# Start of Excerpted data

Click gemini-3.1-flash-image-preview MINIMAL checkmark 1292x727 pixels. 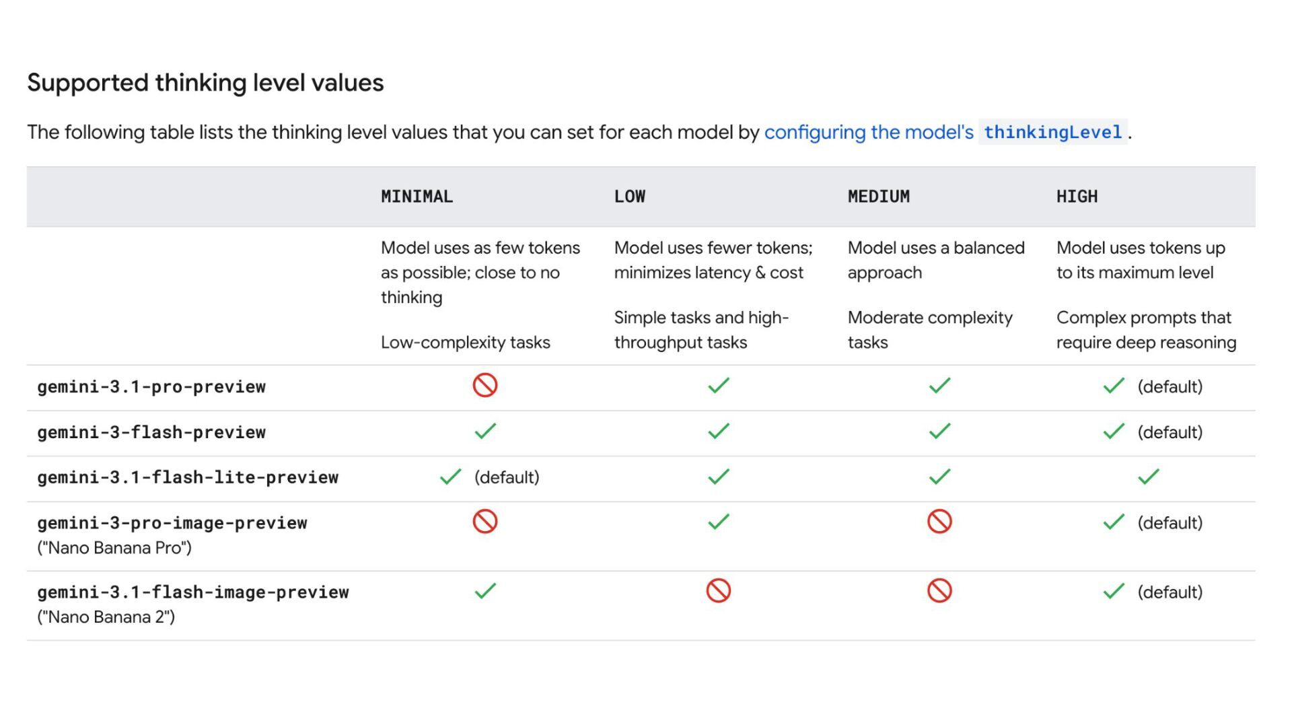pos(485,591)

# End of Excerpted data
# Start of Excerpted data

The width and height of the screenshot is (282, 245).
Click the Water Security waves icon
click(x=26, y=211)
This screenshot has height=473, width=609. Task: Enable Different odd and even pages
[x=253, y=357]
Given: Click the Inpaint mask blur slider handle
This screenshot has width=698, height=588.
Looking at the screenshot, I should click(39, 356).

# End of Excerpted data
# Start of Excerpted data

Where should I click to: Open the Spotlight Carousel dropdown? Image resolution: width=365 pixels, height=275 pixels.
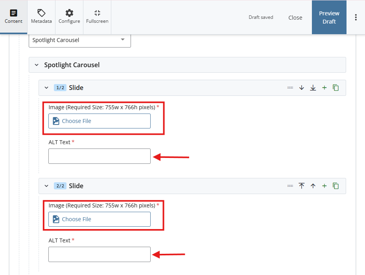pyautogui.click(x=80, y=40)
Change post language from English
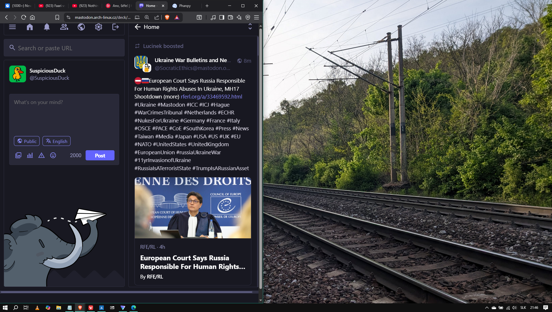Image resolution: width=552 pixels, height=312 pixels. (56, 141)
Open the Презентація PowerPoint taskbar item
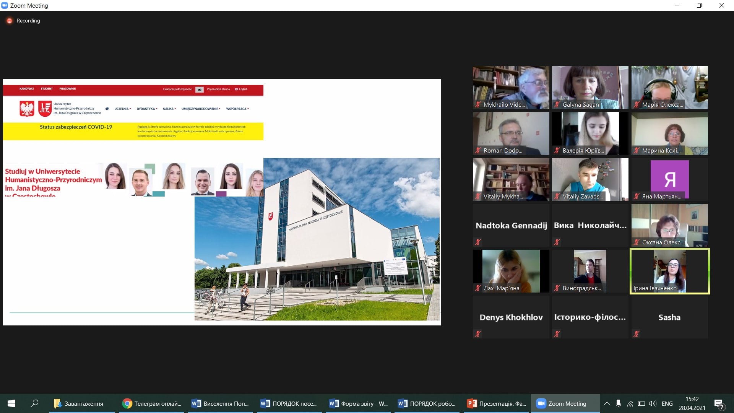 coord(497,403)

# End of Excerpted data

Quote the rows word for word, starting with the line containing "This screenshot has height=473, width=609." and ending with the line containing "Looking at the", with both of those lines included.

The reply =
This screenshot has height=473, width=609. Task: Enable Different odd and even pages
[x=253, y=357]
Given: Click the Inpaint mask blur slider handle
This screenshot has width=698, height=588.
Looking at the screenshot, I should click(39, 356).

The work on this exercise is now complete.